All 250 of Valley Stream’s firefighters will be eligible for cancer coverage when New York States Volunteer Firefighter Enhanced Cancer Disability Law goes into effect on Jan. 1.
Gov. Andrew Cuomo signed the bill into law in October 2017, when he was joined by members of the state Firemen’s Association, the Association of Fire Chiefs and the Association of Fire Districts. “With this measure, we will provide these courageous New Yorkers the protections they need and the peace of mind they deserve,” Cuomo said in a statement.
Valley Stream Chief Jason Croak said he supported the measure. “I think we should be covered,” he said. “We deal with the day-to-day carcinogens and toxins.”
According to the National Institute for Occupational Safety, firefighters have a 9 percent higher risk of being diagnosed with cancer and a 14 percent higher risk of dying from cancer than the general United States population. The cancers most responsible for the higher risk were respiratory, gastrointestinal and kidney.

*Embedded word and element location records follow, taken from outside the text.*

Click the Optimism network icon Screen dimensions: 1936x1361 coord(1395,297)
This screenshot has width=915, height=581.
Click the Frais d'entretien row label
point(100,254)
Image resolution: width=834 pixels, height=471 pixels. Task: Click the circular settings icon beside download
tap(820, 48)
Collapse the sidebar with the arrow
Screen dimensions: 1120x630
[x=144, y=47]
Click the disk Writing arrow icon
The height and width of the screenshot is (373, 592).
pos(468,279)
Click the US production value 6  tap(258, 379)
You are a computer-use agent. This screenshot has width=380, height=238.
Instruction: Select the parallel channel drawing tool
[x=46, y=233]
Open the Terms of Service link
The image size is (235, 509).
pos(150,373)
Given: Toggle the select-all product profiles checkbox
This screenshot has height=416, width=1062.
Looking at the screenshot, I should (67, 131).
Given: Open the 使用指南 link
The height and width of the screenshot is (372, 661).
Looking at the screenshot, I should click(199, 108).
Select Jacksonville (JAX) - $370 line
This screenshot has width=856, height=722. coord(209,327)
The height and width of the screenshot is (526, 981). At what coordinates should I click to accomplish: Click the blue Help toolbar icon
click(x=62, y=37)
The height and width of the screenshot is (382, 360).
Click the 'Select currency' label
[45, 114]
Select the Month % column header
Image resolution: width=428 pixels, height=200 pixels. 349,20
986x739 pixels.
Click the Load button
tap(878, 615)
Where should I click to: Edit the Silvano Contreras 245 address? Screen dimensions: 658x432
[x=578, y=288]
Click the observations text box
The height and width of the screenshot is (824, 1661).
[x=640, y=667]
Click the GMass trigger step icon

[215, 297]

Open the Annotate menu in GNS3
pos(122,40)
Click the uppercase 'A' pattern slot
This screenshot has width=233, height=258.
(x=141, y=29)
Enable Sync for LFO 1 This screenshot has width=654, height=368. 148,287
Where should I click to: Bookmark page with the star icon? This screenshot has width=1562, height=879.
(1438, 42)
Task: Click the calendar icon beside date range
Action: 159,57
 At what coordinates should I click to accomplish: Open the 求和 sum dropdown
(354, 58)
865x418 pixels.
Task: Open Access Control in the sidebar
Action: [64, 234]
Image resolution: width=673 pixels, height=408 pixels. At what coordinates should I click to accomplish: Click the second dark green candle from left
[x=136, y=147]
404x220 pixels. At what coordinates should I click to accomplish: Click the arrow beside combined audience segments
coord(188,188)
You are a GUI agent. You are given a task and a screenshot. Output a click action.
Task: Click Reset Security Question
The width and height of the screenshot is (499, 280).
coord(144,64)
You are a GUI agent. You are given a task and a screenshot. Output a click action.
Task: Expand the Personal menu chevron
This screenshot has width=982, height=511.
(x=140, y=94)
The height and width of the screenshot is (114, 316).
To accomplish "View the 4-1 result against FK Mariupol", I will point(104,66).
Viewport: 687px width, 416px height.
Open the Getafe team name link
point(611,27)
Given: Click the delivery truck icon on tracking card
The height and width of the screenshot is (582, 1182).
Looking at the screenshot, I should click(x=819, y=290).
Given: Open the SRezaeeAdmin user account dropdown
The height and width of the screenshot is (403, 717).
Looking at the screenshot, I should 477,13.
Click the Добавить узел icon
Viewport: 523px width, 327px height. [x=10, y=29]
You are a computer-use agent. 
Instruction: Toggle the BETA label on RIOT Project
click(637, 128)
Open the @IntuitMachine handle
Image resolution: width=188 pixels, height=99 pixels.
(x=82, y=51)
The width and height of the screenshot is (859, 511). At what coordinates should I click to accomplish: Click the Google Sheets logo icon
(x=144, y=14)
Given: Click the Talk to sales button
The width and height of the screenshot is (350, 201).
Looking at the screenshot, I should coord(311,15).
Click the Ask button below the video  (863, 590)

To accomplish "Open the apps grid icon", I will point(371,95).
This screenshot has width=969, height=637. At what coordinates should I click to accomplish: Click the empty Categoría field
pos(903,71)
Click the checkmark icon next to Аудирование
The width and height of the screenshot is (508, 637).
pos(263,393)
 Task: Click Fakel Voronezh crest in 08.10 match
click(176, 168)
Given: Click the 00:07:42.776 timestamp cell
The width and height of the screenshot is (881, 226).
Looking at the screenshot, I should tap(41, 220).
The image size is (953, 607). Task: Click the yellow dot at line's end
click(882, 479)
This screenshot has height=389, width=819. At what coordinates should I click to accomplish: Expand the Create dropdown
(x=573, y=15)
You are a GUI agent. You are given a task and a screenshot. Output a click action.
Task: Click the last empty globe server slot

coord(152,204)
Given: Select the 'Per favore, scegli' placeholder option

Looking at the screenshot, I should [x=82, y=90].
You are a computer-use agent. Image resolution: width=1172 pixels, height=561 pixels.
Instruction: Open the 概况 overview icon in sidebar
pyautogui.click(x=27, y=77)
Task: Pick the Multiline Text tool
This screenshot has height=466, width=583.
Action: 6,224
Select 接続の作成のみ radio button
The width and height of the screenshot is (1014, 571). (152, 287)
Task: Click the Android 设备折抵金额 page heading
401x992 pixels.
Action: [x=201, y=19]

Under the Cancer Bill, as it is known colloquially, volunteer firefighters will receive monetary assistance if they are diagnosed with cancer. To be eligible for the benefit, a volunteer firefighter must have served as an interior firefighter for five years, must have successfully passed a physical examination upon entering the fire department and have been diagnosed with cancer.
If a firefighter meets those requirements, he or she is eligible for one of three benefits. The first is a lump-sum benefit that provides a payout for diagnosis based on the severity of the diagnosis, the second is for a volunteer firefighter who became completely disabled, in which case he or she would be eligible for a monthly benefit of $1,500 for up to 36 consecutive months and the final option is in the case of death, a firefighter’s family will be eligible for an accidental death benefit of $50,000. The benefits are not subject to New York State income tax, and a firefighter can keep their coverage for up to five years after they leave the service, at which point a firefighter could pay the premiums associated with the disability insurance to continue his or her coverage.
Individual fire districts or municipalities that oversee the fire departments, however, have to figure out how to fund the coverage. In November, the Village of Valley Stream Board of Trustees approved a budget transfer of almost $27,000 to pay for the mandate. Mayor Ed Fare said that funding for the mandate will appear as a line item in next year’s budget.